Geçtiğimiz hafta ulusal ana akım televizyon kanallarında bir programa çıkan, işin son derece PR tarafında yer alan bir şef, Kıbrıs’ın meşhur lezzetlerinden şeftali kebabını öyle saçma sapan anlatmış ki, Kıbrıslı dostlarımızdan bile tepki geldi.
Kıbrıs’a hiç gittiniz mi bilmiyorum, ben vaktiyle birkaç defa iş sebebiyle gidip geldim. Yemek kültürü, meyhane kültürü muazzam olan, lezzetleri de damakta gerçekten iz bırakan nefis bir yer. Ayrıca insanları öyle keyifli ve hayat dolular ki, gidip görmediyseniz, elbette şu canına yandığımın Covid belası bittikten sonra, mutlaka gidip görün derim.
Hele meyhanelerini mutlaka görün. Masada bir tuz tanesi bile koyacak yer kalmayana kadar küçük küçük tabaklarla tadımlık porsiyonlarda onlarca meze ve eşsiz ızgara ve kebaplar getiren, size sadece ne içeceğinizi soran meyhanelerdeki yemekler Kıbrıs’ta yiyeceğiniz en güzel yemekler arasında.
Benim hayatımda Kıbrıs yemeklerinin ayrı bir yeri de olmuştur, çünkü hayatımdaki en yakın dostlarımdan birinin annesi, Semra Teyzem de Kıbrıslı. Üniversite yılları ve sonrasında birçok defa onun ellerinden muazzam lezzetli yemekler yedim. Bugün size onlardan bir tanesini anlatacağım; internette farklı tarifler de bulunabiliyor, ama ben çok sevgili Semra Teyzemin tarifiyle anlatmayı istiyorum.
Magarina bulli, tavuklu makarna demek aslında. Adı üstünde, tavuklu bir makarnanın ne esprisi olabilir diyebilirsiniz, ama hellim peynirli, nefis bir tavuk yahnisi ile servis edilen bir makarnadan bahsediyoruz.
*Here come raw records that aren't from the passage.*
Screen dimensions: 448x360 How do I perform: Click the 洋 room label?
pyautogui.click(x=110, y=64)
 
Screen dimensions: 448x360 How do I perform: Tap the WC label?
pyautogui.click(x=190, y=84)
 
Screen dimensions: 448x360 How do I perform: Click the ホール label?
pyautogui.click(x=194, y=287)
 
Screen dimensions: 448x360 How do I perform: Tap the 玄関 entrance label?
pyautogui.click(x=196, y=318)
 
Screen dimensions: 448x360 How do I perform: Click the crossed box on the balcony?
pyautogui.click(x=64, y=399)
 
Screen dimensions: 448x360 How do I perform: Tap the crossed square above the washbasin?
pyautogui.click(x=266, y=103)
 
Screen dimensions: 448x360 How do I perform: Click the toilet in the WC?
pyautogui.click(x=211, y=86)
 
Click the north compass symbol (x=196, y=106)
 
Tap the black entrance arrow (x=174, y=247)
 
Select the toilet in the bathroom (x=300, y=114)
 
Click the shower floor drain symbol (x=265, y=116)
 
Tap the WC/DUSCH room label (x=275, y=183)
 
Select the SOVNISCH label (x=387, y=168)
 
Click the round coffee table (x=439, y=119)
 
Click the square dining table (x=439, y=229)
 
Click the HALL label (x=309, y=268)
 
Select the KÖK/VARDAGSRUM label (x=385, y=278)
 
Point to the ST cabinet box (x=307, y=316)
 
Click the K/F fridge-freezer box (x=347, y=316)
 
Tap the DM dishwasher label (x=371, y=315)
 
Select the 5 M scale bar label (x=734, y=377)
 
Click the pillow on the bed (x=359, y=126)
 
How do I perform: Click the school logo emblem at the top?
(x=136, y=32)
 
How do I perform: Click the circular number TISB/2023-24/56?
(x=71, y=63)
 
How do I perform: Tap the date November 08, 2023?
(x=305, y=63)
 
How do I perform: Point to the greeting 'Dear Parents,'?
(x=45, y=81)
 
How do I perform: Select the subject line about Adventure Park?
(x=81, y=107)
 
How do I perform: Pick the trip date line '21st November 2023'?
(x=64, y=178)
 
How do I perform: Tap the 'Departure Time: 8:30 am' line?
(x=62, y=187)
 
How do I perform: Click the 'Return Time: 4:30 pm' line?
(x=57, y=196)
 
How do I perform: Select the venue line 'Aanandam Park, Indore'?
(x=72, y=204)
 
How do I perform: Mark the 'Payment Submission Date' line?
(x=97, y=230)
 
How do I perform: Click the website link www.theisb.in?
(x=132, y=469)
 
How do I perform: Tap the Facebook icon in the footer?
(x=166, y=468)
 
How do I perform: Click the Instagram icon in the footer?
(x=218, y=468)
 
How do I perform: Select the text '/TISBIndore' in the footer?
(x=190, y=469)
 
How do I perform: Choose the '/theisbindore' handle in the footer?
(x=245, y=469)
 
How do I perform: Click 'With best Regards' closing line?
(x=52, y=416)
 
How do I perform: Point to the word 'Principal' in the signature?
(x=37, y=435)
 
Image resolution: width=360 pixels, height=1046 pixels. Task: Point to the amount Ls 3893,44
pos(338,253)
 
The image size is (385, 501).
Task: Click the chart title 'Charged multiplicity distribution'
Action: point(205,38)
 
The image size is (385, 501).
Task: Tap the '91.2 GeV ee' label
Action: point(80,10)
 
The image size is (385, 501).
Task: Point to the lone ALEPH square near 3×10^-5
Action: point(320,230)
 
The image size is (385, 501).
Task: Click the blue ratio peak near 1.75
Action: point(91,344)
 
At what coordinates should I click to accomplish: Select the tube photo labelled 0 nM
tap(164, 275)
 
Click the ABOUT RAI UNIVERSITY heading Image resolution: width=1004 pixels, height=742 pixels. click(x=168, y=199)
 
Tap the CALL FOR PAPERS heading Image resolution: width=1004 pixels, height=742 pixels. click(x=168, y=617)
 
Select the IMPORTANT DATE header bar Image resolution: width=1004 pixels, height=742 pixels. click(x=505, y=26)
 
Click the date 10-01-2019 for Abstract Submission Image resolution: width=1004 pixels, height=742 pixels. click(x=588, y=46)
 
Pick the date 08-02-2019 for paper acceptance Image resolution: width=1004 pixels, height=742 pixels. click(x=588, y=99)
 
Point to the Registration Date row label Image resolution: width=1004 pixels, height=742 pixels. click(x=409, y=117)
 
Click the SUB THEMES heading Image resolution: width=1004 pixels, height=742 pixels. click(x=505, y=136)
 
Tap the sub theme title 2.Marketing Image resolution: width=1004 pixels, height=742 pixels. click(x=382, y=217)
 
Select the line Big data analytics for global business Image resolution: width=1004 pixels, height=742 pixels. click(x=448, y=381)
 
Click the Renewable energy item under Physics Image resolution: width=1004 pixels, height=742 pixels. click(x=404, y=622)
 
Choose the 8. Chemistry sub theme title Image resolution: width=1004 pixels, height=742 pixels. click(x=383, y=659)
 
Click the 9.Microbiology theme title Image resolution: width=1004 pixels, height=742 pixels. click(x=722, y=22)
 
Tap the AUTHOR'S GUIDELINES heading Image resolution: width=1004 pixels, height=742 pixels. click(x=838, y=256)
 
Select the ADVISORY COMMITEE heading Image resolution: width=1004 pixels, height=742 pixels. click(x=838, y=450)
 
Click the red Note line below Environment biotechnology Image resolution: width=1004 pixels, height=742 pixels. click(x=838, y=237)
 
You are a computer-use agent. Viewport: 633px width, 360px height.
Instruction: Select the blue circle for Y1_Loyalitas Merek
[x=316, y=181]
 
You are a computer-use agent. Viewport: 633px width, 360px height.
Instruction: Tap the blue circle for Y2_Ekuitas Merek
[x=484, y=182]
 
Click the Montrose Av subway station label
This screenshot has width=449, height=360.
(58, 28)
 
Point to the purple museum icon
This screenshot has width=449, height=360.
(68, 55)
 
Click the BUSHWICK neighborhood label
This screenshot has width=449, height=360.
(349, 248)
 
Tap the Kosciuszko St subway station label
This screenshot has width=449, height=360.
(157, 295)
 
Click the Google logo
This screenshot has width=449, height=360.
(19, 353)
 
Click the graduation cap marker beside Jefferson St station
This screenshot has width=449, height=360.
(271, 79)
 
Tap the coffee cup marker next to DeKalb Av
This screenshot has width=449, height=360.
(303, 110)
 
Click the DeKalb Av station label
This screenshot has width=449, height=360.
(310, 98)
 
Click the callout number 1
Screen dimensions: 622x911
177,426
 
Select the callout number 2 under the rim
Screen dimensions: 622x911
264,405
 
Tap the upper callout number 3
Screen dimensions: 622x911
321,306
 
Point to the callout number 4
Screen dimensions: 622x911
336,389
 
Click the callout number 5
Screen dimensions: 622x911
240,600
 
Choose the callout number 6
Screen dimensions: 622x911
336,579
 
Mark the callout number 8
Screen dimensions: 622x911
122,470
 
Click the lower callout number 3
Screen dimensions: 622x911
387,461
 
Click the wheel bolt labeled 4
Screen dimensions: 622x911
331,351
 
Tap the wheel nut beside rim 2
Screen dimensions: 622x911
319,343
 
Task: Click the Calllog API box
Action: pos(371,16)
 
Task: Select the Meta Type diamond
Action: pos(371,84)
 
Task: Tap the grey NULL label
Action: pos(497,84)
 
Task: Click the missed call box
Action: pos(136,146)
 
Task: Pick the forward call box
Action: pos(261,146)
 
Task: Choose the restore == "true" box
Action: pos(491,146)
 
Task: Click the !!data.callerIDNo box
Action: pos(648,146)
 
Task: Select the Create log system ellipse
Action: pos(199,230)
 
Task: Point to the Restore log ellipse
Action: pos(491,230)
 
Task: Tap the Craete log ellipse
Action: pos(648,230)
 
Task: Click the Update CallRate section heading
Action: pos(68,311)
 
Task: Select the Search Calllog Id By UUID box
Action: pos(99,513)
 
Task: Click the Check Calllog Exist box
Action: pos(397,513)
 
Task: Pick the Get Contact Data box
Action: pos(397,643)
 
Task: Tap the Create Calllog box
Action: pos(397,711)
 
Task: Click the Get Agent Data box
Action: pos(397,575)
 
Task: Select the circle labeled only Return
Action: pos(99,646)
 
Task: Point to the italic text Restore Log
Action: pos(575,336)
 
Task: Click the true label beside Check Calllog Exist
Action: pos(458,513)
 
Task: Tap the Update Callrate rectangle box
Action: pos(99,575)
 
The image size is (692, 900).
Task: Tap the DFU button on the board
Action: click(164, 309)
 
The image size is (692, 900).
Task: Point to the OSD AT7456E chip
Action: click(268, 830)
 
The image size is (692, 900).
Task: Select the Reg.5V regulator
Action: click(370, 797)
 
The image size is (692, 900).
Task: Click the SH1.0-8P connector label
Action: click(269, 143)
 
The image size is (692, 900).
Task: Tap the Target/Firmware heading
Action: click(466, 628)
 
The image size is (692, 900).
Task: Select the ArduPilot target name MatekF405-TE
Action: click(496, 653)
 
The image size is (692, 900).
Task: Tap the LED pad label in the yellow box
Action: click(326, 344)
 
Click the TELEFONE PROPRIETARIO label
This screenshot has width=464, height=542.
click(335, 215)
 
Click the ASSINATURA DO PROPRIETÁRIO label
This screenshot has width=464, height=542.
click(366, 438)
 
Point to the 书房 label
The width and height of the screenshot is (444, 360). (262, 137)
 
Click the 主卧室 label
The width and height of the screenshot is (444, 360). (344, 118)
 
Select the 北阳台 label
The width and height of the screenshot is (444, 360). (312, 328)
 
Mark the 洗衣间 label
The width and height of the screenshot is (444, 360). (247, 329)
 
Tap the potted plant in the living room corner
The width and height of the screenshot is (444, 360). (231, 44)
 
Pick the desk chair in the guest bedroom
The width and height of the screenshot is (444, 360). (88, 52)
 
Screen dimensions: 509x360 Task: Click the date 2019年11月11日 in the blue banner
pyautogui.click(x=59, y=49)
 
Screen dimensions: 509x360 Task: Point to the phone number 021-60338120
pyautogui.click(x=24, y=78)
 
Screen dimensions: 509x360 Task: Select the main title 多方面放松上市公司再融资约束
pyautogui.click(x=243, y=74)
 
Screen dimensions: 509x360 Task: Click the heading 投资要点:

Müthiş lezzetli bir yemek olduğunun birinci elden şahidiyim, hararetle öneriyorum.
MALZEMELER
-Bir bütün parçalanmış tavuk veya derili altı tavuk budu
-Limon
-6 orta boy kuru soğan
-6 orta boy domates
-Bir çorba kaşığı biber salçası
-Makarna (geleneksel olarak fırın makarnalık içi kalın ortası delikli makarna ile yapılmalıdır)
-Bir paket hellim peyniri (rendelenmiş)
-Kuru nane, tuz, karabiber
-Ayçiçek yağı
YAPILIŞI
İlk olarak tavuk parçaları tuz ve limonla ovularak 10 dakika kadar bekletilir ve yıkanır, kağıt havlu ile kurulanır. Bir tencereye dibini kaplayacak kadar ayçiçek yağı konup ısıtılır, yüksek ateşte tavuk parçaları iki taraflı kızartılır ve bir tabağa alınır.
Yine aynı tencere içerisinde kalın piyazlık doğranmış soğanlar sararıncaya kadar kavrulur, sonrasında kabukları soyulup ince doğranmış domatesler soğanlara katılıp, bir çorba kaşığı biber salçası da eklenir.
Domatesler suyunu çektiğinde tavuklar tekrar tencereye eklenir, üzerlerine bir adet limon sıkılır ve tavukların üzerini 3-4 parmak geçecek kadar su eklenir. Tavuklar iyice pişene kadar haşlanır. Su azalırsa kaynar su eklenmelidir. Bu yemeğin özelliklerinden birisi de tavuğun sulu bir yahni olmasıdır.
Diğer bir tencerede makarnalar al dente olacak şekilde haşlanır. Servis için çorba kaselerine kat kat makarna ve hellim peyniri koyulur, arzu edenlere kuru nane de serpilir. En üst kata da suyuyla birlikte tavuk servis edilerek afiyetle yenir.
Bu vesileyle, tüm annelerin Anneler Günü'nü kutlar, keyifli ve sağlıklı günler dilerim.